The response must contain the complete data, printed exactly.

BEGIN Entries shown

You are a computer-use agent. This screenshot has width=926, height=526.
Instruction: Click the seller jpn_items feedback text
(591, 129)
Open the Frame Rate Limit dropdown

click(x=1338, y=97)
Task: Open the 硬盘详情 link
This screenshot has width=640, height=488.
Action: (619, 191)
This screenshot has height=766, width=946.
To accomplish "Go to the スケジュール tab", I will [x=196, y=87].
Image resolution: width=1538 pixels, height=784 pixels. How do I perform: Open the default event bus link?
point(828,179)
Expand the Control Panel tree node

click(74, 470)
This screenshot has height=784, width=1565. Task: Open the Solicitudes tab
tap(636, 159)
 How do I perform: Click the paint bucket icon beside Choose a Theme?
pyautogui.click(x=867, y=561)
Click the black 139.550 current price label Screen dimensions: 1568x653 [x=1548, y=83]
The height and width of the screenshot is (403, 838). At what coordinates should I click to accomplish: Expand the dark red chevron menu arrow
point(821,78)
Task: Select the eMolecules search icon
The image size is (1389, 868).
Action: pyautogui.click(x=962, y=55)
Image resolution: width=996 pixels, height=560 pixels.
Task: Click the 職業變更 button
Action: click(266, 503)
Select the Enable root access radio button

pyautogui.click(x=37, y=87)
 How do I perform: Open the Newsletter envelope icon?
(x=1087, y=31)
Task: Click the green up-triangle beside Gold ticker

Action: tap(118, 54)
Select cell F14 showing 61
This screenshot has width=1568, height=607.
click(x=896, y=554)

END Entries shown

[Task result]
You are a computer-use agent. This screenshot has width=926, height=526.
Instruction: Click the seller jpn_items feedback text
(591, 129)
Open the Frame Rate Limit dropdown

click(x=1338, y=97)
Task: Open the 硬盘详情 link
This screenshot has width=640, height=488.
Action: (619, 191)
This screenshot has height=766, width=946.
To accomplish "Go to the スケジュール tab", I will [x=196, y=87].
Image resolution: width=1538 pixels, height=784 pixels. How do I perform: Open the default event bus link?
point(828,179)
Expand the Control Panel tree node

click(74, 470)
This screenshot has height=784, width=1565. Task: Open the Solicitudes tab
tap(636, 159)
 How do I perform: Click the paint bucket icon beside Choose a Theme?
pyautogui.click(x=867, y=561)
Click the black 139.550 current price label Screen dimensions: 1568x653 [x=1548, y=83]
The height and width of the screenshot is (403, 838). At what coordinates should I click to accomplish: Expand the dark red chevron menu arrow
point(821,78)
Task: Select the eMolecules search icon
The image size is (1389, 868).
Action: pyautogui.click(x=962, y=55)
Image resolution: width=996 pixels, height=560 pixels.
Task: Click the 職業變更 button
Action: click(266, 503)
Select the Enable root access radio button

pyautogui.click(x=37, y=87)
 How do I perform: Open the Newsletter envelope icon?
(x=1087, y=31)
Task: Click the green up-triangle beside Gold ticker

Action: tap(118, 54)
Select cell F14 showing 61
This screenshot has width=1568, height=607.
click(x=896, y=554)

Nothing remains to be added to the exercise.